Os últimos meses foram vividos por todos nós num contexto absolutamente anormal e inusitado.
Atravessamos tempos difíceis, onde a nossa resistência é colocada à prova em cada dia, realidade que é ainda mais vincada no caso dos médicos e restantes profissionais de saúde. Neste âmbito, os médicos de família merecem certamente uma palavra de especial apreço e reconhecimento, dado o papel absolutamente preponderante que têm vindo a desempenhar no combate à pandemia Covid-19: a esmagadora maioria dos doentes e casos suspeitos está connosco e é seguida por nós.
Como sempre, estamos desde o início na linha da frente: nunca virámos as costas, nunca nos escondemos, nunca fechámos as portas, nunca deixámos os nossos doentes para trás. Em resumo, provámos mais uma vez o nosso valor e excedemo-nos a cada dia.
Contudo, apesar de todo o empenho e dedicação, é cada vez mais difícil desempenhar as nossas funções de forma digna e eficaz. Por mais meritório que seja o trabalho dos médicos de família, tantas vezes feito de forma silenciosa e fruto de um enorme sacrifício, não podemos estar sozinhos nesta luta.
Estamos afogados num mar de tarefas burocráticas que nos consomem, nos angustiam e nos retiram tempo para responder às verdadeiras necessidades dos nossos utentes. Precisamos de reduzir, eliminar ou redistribuir essas tarefas não médicas para nos recentrarmos naquilo que só nós sabemos e podemos fazer: cuidar de quem nos procura e precisa de nós.
A exaustão é já uma realidade para muitos dos colegas e tememos que esta sobrecarga de trabalho esteja a atingir um limite que será insustentável para os médicos de família e, consequentemente, para todo o sistema de saúde. Em paralelo, os nossos utentes também estão insatisfeitos e têm dificuldade em perceber por que deixaram de ter os cuidados que merecem e de que necessitam. Neste momento, existe um risco real de colapso dos Cuidados de Saúde Primários (CSP) em Portugal, o que, inevitavelmente, terá consequências gravíssimas a nível da capacidade de resposta hospitalar.
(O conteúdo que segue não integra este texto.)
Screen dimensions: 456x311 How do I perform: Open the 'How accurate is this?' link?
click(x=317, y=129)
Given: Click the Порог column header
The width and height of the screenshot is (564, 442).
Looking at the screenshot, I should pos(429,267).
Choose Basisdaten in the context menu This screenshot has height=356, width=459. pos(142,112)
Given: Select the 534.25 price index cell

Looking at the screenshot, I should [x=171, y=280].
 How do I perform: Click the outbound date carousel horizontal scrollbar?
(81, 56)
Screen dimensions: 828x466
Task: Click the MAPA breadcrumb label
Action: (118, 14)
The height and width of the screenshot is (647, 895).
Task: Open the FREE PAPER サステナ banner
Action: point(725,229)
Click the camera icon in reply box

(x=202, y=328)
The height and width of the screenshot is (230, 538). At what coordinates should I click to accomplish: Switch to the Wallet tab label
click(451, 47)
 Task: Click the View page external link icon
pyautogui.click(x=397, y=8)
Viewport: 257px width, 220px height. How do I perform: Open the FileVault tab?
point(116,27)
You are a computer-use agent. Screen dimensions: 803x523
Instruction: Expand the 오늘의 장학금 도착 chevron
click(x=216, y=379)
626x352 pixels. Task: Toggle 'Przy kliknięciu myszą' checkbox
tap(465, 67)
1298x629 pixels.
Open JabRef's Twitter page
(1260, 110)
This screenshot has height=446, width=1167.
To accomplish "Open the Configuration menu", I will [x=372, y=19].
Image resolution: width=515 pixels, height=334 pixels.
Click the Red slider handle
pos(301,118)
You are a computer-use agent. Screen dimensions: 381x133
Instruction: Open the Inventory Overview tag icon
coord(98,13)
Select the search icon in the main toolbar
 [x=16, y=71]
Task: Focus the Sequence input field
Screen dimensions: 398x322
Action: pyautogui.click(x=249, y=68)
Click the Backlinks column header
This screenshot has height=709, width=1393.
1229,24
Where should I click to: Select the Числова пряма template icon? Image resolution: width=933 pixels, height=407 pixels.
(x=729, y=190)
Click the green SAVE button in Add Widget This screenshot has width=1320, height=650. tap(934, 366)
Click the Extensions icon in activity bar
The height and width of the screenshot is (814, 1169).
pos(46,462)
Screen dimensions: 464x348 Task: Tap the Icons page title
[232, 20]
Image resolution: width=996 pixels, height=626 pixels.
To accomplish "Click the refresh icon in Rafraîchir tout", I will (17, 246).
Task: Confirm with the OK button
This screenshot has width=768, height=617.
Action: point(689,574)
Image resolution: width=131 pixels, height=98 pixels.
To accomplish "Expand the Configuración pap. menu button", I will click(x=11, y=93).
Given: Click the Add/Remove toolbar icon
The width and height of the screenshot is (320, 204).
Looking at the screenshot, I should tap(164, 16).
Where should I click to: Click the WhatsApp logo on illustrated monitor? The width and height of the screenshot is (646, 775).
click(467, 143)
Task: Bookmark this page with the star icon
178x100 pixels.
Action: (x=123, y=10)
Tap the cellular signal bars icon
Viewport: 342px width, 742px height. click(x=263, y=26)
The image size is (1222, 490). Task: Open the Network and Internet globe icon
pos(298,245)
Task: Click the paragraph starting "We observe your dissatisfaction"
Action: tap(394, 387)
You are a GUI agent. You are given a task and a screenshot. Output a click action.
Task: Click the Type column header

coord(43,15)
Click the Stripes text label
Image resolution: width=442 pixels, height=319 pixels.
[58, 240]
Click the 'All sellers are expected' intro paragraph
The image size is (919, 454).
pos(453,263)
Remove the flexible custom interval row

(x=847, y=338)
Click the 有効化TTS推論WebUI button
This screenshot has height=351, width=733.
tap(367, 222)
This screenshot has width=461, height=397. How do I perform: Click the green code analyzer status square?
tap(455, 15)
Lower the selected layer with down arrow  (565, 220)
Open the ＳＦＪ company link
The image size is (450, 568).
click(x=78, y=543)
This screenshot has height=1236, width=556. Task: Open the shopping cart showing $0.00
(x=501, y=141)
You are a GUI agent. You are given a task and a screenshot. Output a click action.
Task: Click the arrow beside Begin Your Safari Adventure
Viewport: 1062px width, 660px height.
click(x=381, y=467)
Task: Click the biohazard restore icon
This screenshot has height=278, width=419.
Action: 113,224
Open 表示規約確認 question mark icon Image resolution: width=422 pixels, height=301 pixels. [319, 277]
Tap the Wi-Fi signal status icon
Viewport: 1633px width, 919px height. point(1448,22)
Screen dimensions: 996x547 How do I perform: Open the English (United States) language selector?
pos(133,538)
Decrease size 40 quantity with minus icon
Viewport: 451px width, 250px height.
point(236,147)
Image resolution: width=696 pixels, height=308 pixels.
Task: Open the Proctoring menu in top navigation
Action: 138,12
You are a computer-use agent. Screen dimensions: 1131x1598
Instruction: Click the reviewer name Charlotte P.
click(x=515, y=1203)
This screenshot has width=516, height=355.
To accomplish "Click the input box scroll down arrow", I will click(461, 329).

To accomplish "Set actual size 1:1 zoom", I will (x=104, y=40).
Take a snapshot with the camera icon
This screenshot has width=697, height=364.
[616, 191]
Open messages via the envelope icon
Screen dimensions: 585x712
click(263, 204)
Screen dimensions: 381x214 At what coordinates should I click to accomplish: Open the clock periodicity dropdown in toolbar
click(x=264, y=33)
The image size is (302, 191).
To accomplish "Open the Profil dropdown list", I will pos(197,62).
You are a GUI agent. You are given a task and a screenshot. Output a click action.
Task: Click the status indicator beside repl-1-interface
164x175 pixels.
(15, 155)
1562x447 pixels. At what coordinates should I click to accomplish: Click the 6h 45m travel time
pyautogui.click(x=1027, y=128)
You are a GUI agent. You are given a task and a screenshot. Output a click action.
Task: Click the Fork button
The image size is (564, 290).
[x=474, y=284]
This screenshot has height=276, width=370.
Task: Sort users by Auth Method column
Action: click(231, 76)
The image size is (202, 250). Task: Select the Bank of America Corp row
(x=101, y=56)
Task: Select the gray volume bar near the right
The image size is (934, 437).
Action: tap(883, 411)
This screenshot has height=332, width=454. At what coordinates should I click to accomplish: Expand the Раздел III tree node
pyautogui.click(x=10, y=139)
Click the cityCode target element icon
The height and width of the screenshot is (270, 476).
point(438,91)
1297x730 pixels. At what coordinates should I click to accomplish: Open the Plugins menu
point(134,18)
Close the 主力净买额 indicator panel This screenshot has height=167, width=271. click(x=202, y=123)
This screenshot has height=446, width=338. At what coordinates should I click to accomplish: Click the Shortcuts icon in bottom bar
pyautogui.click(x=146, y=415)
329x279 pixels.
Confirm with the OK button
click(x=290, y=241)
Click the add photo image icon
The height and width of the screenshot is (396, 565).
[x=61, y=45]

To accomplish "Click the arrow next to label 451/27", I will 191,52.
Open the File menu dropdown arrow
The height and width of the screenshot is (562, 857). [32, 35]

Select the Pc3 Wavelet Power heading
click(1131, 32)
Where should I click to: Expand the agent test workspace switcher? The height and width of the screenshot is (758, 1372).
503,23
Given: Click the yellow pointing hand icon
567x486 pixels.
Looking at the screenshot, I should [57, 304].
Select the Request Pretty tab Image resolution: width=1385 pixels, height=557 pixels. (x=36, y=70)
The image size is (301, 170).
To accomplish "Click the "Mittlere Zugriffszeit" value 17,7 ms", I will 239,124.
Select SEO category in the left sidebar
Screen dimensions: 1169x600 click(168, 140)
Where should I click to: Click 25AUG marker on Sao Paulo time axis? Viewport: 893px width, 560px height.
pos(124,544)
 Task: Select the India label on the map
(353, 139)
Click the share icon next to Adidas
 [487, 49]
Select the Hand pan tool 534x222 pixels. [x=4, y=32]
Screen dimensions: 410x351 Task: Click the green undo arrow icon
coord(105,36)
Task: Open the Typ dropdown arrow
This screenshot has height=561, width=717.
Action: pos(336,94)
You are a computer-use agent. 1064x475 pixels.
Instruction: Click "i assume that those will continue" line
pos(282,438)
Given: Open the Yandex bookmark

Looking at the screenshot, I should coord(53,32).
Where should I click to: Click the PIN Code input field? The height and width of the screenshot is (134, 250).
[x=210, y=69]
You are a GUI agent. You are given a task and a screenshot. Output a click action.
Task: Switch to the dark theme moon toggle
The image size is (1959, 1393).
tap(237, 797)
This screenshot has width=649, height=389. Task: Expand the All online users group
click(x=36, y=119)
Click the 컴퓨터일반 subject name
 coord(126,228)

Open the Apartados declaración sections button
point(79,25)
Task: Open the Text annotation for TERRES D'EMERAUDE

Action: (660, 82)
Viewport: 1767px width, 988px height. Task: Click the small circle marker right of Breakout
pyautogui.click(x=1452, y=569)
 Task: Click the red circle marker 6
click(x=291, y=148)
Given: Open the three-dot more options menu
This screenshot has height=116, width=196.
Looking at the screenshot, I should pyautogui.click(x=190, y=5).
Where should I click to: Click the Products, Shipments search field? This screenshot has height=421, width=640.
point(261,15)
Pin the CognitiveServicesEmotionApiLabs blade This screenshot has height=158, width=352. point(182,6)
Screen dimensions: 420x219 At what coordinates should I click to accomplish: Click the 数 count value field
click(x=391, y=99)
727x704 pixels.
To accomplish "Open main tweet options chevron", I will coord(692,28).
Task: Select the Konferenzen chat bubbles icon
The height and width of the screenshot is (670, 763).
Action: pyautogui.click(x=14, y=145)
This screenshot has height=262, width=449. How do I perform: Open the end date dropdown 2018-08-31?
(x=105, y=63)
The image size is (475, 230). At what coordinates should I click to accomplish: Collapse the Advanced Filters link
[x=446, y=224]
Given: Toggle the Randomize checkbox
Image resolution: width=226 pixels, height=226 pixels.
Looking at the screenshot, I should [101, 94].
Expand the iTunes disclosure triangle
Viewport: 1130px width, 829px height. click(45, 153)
Todos reconhecemos que, na fase inicial da pandemia, foi necessário reajustar drasticamente o funcionamento dos serviços de saúde, sendo que as unidades dos cuidados primários não foram exceção. Contudo, o conhecimento evolui e, depois do embate inicial, era mandatório ter reorganizado a resposta à pandemia de modo a permitir conciliar as tarefas relacionadas com a Covid-19 com todas as outras necessidades em saúde que, obviamente, não desapareceram. Pouco foi feito e apenas temos assistido à adoção de várias medidas tomadas de forma avulsa e muitas vezes descoordenada, sobrecarregando quem está no terreno e ignorando que é impossível que as mesmas pessoas mantenham todas as atividades que antes realizavam e ainda consigam dar resposta a uma miríade de novas solicitações. Importa cuidar de quem cuida e tal não tem acontecido.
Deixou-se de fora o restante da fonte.